Please also look at Professor Tamboukou’s wonderful new book ‘The Archive Project‘, which is co-written with Niamh Moore, Andrea Salter and Liz Stanley. You can visit the project’s website here.

Oct 11

Research team blog 3: Case Histories in Qualitative Longitudinal Research, 6th & 7th October 2016

Susie and I were delighted to have been invited to the University of Sussex this week to talk about our project at an NCRM event on case histories. Organised by case study experts, Rachel Thomson and Julie McLeod, the event brought together an international and interdisciplinary group of researchers working with, and negotiating, ‘cases’ in qualitative longitudinal research.

An overriding theme was the tricky question of what makes a case ‘a case’. A case, it seems, can be many things. They can be selected theoretically or pragmatically; they can represent the ‘typical’ or the extraordinary; and they can relate to, and shape, both process and outcome. As noted by Rebecca Taylor, a case study design can help the qualitative researcher ‘frame’ their research, enabling a stronger analytical grip, particularly when handling large or complex data. But whilst the case can provide the means through which to make sense of the messiness of our data, it doesn’t necessarily have to structure it. The case in itself can be temporal. Its boundaries can shift (and be shifted) over time, responding to events and actors in the field, new points of comparison and emergent theoretical possibilities.

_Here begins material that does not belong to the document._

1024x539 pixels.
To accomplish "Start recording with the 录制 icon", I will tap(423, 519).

Two points made at the training spoke to our research. The first is that despite their fluidity, the very nature of case studies is reductionist: decision making about how your cases should be bounded, of course, results in some things being included, and other aspects being excluded. Second, is that while a case may be bounded in some way (a case can be a town, an organisation, a family, an individual), it should always seek to illuminate something bigger, and be larger than the sum of its parts.

If you have been following our work, you will know that we are working with secondary data from six of the projects archived under the Timescapes initiative. Together, this dataset amounts to 1,000 documents, and 165 ‘sets’ of data (cases?) relating to individuals and families. We have been using the metaphor of the archaeological excavation as a means of approaching our dataset. Working as ‘aerial archaeologists’ we began by completing a ‘surface survey’ of the dataset, looking at its contours and texture. A ‘geophysical survey’ followed, utilising new computational methods through which to conduct a corpus analysis of the dataset. With this big ‘aerial’ view in place, we began the process of digging into our data. Initial ‘shovel test pits’ involved the selection, and analysis, of a small number of selected cases. We are now planning ‘deep excavations’. These will involve a larger number of case studies, but focused on a narrow research question.

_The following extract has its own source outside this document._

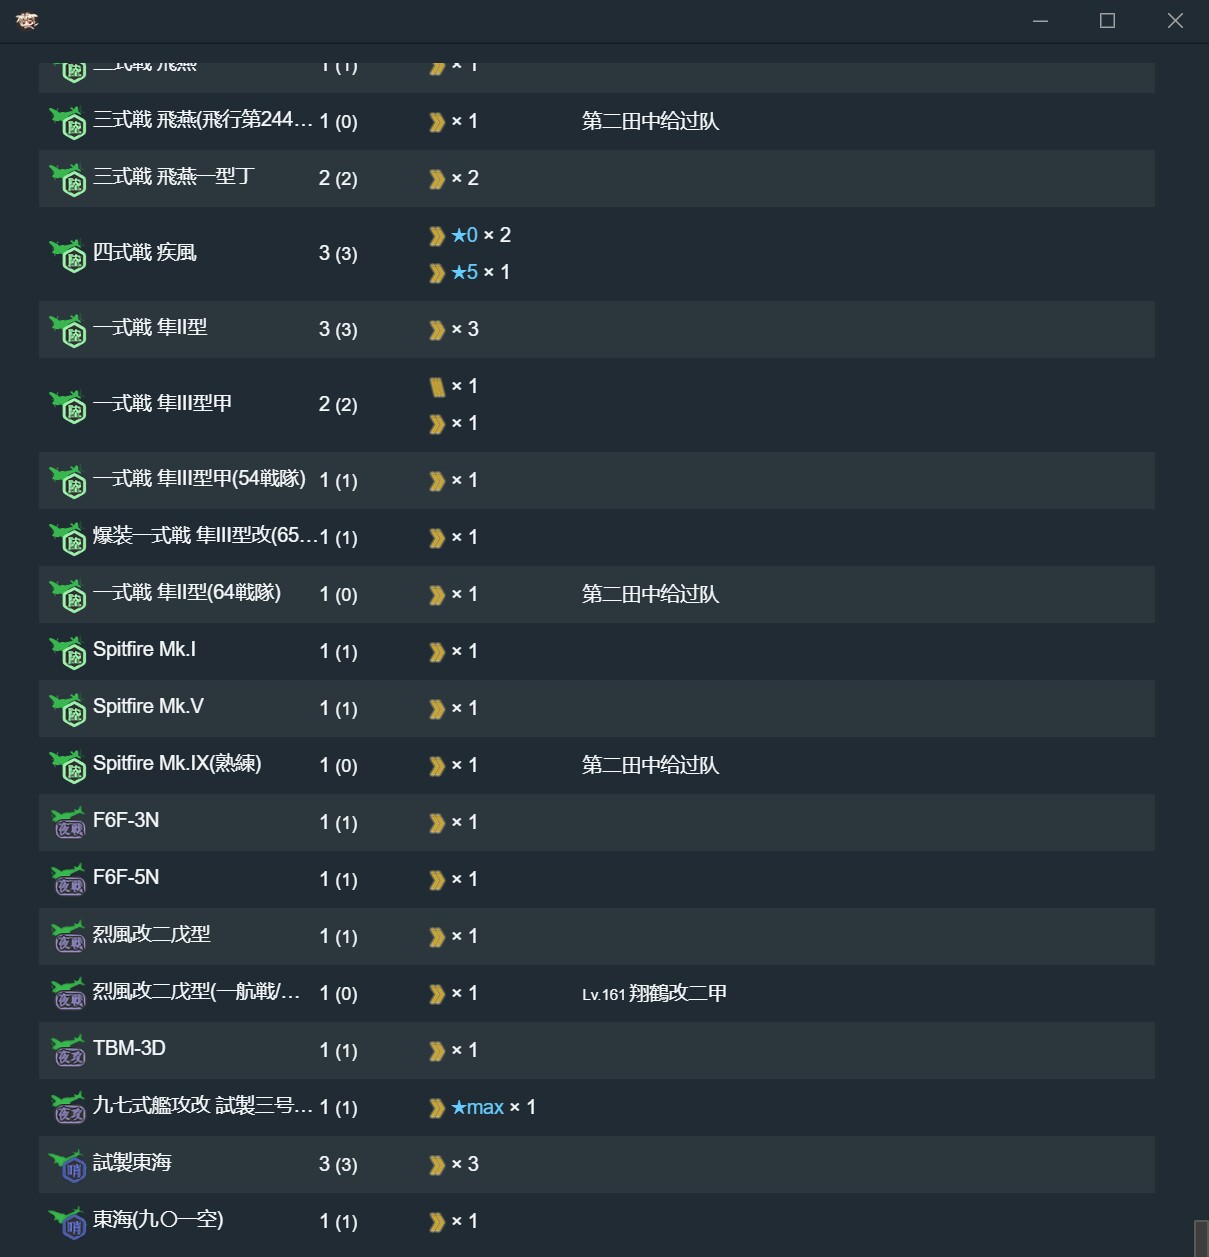The image size is (1209, 1257).
Task: Click the 三式戦 飛燕一型丁 entry
Action: (173, 177)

Our process is very much work in progress. Key questions for moving forward are how should we both define a case, and in turn, how our cases should be selected. In essence our aim is to demonstrate the ways in which corpus analysis (the aerial view if you like) can assist in the analysis of large volumes of qualitative data, whilst retaining the forms of analysis which provide biographical depth, and insight into the complex micro dynamics of how, why, and in what circumstances, change happens. Most critically we want to demonstrate how these approaches can be brought into dialogue – enriching each other, rather than sitting in opposition.

We continue to develop our work and will be reporting our progress here. We have a forthcoming event in London on the 18th October where we will discuss our archaeological metaphor in more detail. Further training events are being planned for the months ahead.

We will finish by saying thank you to all the presenters and participants at the event. It was incredibly valuable, and has given us many, many ideas for developing our project. We look forward to sharing our explorations with you.